Monday, December 23, 2024

What’s Wrong with Homosexual Marriage?

Posted by Troy Eckhardt on June 27, 2013 at 9:44 pm

What’s wrong with two people of the same gender who are in love getting married to each other? It’s a good question, and I’m glad you asked. Although for many people, “The Bible says it’s wrong,” is enough to justify the sentiment, it does not really address the question in a secular way.

Homosexuals already have the liberty of living with and seeking physical pleasure from whomever they wish, in as committed or uncommitted a relationship as they desire. The question of homosexual marriage is not about tolerance, rights, liberty, or justice. Homosexuals want the courts to give them by fiat what society would not cede voluntarily: Honor and respect. They want all social stigma removed. A marriage license goes further than liberty – it is a stamp of societal approval, which is actually what is being sought here, and such approval is NOT a right. So the homosexual marriage issue is NOT about denying homosexuals the right to do as they please, but about forcing the appearance of universal societal approval on a behavior.

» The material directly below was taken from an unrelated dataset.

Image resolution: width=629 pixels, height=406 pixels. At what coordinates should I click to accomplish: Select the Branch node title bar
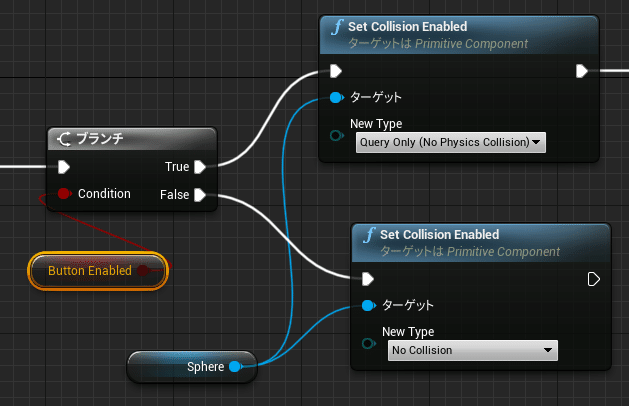coord(132,139)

Most people opposed to homosexual marriage are not the hate mongers the media and popular liberal culture make them out to be. They are decent people who believe that there are moral problems with an acceptance of homosexuality that carries with it detrimental societal effects. They are people who are willing to tolerate homosexuality in the classical sense. The very idea of tolerance implies that the one tolerating something harbors a belief that that thing is immoral, abhorrent, or otherwise incorrect. We don’t tolerate people who share our views, and homosexuals are not happy with mere tolerance at all.

Furthermore, no one has the freedom to marry whomever he wishes. I cannot marry my duck, my sister, my step son, or my soccer team, for example. Homosexuals want a freedom no one else enjoys: The right to redefine “marriage.”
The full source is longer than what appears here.